Monday, May 09, 2005
Do any of you guys ride a bike? Doesn't matter actually, but I am just being kind by asking the people who are reading this blog.
I am sure each and everyone of us uses one form of transportation or the other. Using a bike can be very convenient. I mean, you can ride through traffic like it was no bother. You wouldn't have to be stuck in the traffic jams like the cars are. You can live on a shoe string budget if you have a 4-stroke bike even since you'll be spending just about 30-40 bucks on gas a day. Moreover, what could be more simpler than taking your bike out of the garage and heading out to wherever you are supposed to be heading out to and knowing for a fact that you'll make it there at whatever time you set out to make it there at.
Until and unless you have a FLAT.
Or as they call it back here in Bangalore, India, a puncture. Now, a small inconvenience like a bloody nail in your tire wont exactly make anyone happy. But unlike them four wheelers, you dont really carry a spare at the back now, do you. So what do you do? Push the bike to find the nearest 'puncture shop'. In the process, instead of having just one hole in your tube, you'll end up breaking the neck of the tube and rendering it useless and irreparable. So, what it actually means is that, you'll end up pushing your bike for nearly 10-20 minute and at the end of it, you'll end up spending nearly 120 bucks on a new tube.
And to add insult to injury, you end up being late to wherever it was you were heading out to.
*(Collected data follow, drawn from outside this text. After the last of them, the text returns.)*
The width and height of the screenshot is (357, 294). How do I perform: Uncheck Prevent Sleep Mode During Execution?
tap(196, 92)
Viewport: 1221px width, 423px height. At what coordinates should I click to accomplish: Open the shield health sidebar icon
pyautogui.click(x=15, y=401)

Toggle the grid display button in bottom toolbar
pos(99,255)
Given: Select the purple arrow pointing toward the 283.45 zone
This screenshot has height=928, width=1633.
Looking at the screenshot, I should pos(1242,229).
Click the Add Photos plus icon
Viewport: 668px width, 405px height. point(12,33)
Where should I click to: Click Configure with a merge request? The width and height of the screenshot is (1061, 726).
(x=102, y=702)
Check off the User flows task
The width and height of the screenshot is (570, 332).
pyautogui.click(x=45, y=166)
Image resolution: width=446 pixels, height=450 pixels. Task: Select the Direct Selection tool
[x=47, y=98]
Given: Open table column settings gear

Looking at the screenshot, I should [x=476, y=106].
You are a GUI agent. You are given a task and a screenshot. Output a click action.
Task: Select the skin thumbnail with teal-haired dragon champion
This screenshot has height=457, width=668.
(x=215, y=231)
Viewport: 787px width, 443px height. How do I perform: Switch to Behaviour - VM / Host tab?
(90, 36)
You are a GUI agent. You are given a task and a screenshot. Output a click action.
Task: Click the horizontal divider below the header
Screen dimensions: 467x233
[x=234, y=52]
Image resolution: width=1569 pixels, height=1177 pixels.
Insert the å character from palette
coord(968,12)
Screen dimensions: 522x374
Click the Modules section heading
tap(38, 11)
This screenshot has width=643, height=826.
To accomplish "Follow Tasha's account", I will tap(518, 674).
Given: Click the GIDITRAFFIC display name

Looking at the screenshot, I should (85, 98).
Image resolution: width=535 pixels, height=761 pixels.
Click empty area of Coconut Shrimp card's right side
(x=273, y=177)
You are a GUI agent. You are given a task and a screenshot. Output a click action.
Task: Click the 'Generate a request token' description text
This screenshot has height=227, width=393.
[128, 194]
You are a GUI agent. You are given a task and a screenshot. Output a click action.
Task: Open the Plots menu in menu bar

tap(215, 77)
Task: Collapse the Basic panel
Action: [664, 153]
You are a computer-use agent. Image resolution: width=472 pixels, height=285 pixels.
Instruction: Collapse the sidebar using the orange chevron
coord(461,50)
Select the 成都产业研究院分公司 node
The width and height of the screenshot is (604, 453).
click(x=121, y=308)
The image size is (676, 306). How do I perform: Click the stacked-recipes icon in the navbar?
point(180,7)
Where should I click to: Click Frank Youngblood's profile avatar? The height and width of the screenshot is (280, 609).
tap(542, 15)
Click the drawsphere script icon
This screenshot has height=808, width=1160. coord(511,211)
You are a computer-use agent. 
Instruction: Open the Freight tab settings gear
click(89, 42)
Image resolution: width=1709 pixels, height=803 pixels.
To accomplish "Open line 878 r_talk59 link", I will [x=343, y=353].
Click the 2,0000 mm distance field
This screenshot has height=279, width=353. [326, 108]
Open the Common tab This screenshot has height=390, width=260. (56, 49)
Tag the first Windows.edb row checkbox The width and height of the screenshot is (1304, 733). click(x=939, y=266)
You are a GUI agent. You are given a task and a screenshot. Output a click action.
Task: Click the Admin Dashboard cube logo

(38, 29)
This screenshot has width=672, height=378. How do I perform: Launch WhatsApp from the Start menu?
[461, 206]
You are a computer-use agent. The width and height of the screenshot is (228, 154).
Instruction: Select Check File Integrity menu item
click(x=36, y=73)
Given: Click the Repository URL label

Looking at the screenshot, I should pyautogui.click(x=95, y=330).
Fucking punctures piss me off.
And just as an added note, as my friend was pushing his bike today and trying to find a puncture shop, I went to one guy who was dressed well and was from some company or the other, I am guessing call center (judging from the formals he wore and the id card he flashed which was hung around his neck - btw, that pisses me off as well, that ID card thing, but I'll blog about it some other day) and gestured to him. He spoke back to me in the most annoying fake accents ever and said "Yeaasss" and I was like "Err, where is the vulcanizing shop" (just to put him in his place and pretend like I was angraizee too) and he said "Eh? What" in that typical south Indian accent.. Then I just laughed and said "Puncture shop saar, puncture shop" ...
The fact of the matter being, his stupid pretence also pissed me off.. fucking dumbfuck! He must be blogging about me as well.. But who cares :)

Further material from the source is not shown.